• Instructions for the task: Look through the listing below, find every line with the string "crest", and copy it.

• Records to use:
= Beginning of Section =
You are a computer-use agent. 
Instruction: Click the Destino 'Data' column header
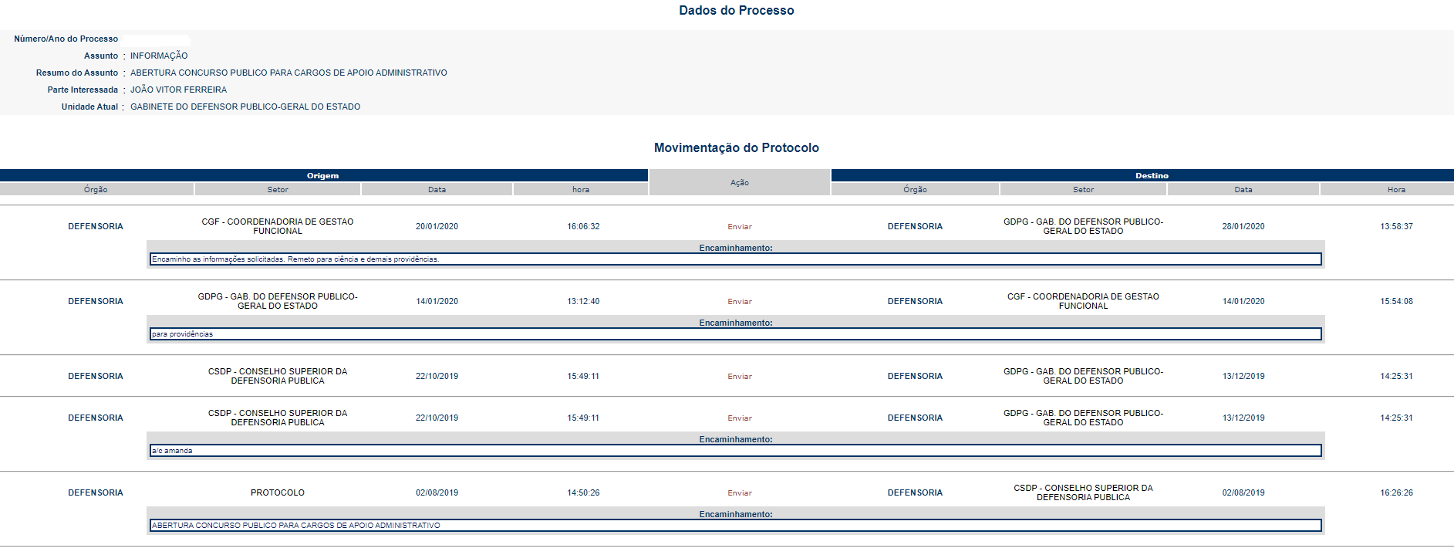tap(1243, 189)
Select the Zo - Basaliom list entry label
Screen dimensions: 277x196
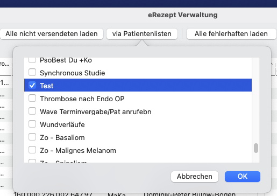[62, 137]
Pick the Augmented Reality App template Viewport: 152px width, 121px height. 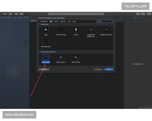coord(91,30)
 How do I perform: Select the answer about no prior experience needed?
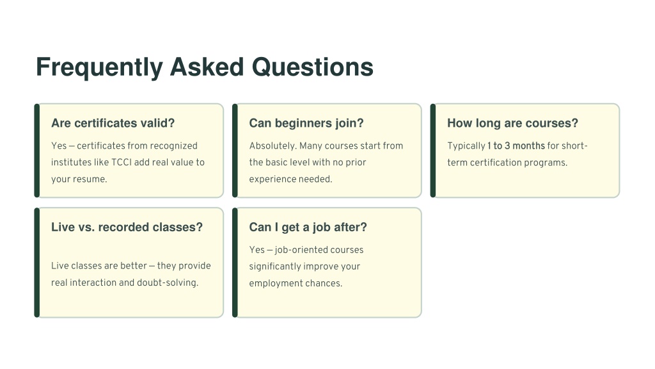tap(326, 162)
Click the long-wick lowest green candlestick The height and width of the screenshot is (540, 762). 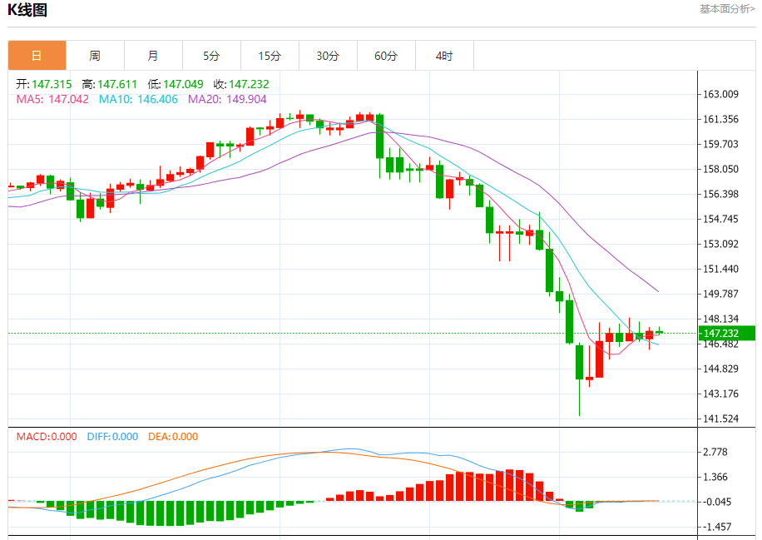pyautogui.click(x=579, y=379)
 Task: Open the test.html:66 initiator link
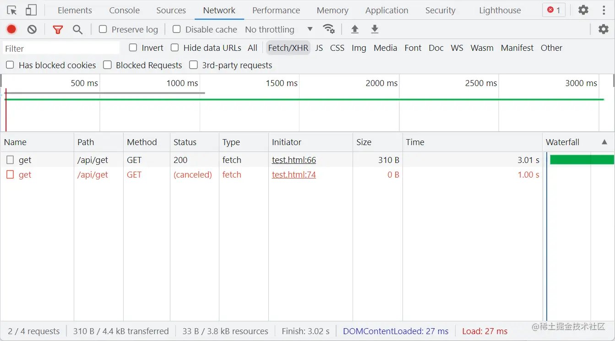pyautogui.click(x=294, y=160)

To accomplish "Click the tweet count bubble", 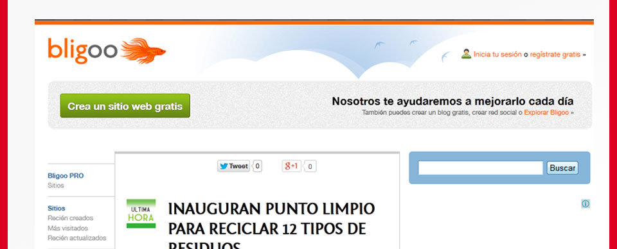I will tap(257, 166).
= End of Section =
= Beginning of Section =
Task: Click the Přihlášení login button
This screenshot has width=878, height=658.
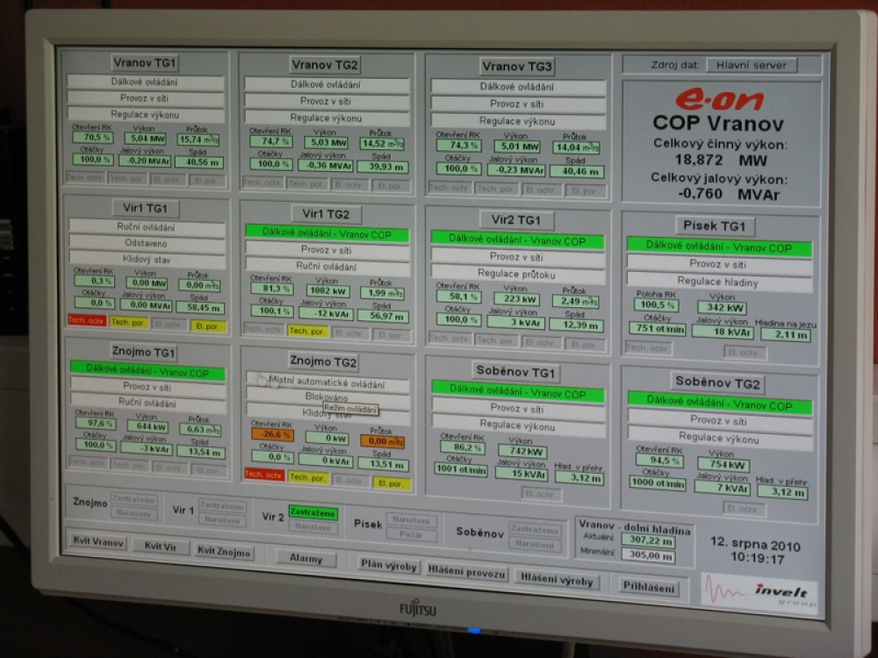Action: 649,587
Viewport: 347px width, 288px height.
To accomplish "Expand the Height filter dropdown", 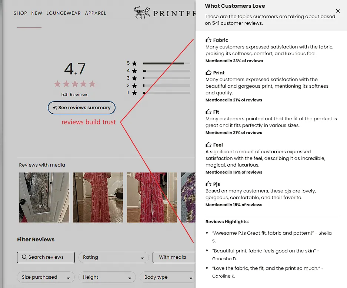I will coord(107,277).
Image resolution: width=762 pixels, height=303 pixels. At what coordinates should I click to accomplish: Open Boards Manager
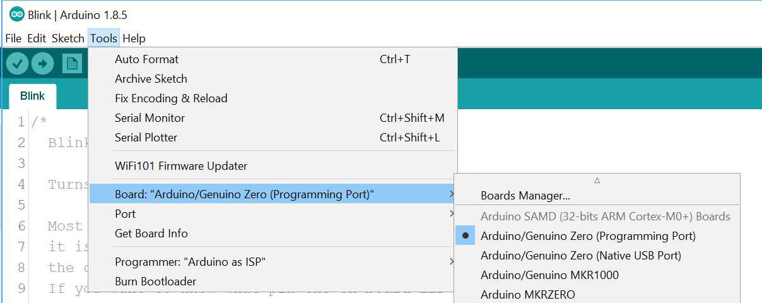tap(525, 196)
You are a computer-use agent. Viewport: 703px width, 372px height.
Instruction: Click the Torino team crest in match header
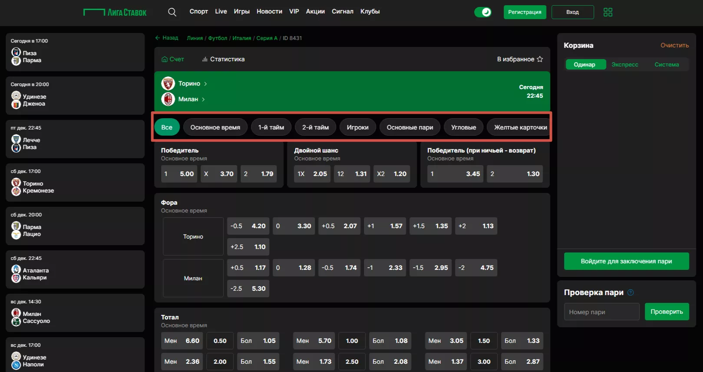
= End of Section =
= Beginning of Section =
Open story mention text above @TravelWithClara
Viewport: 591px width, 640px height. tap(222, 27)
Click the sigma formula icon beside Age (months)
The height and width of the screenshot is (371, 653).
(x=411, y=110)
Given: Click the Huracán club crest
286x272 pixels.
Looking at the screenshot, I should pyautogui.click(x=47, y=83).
= End of Section =
• Written solution:
Instruction: Click the Torino team crest in match header
Given: Click the Huracán club crest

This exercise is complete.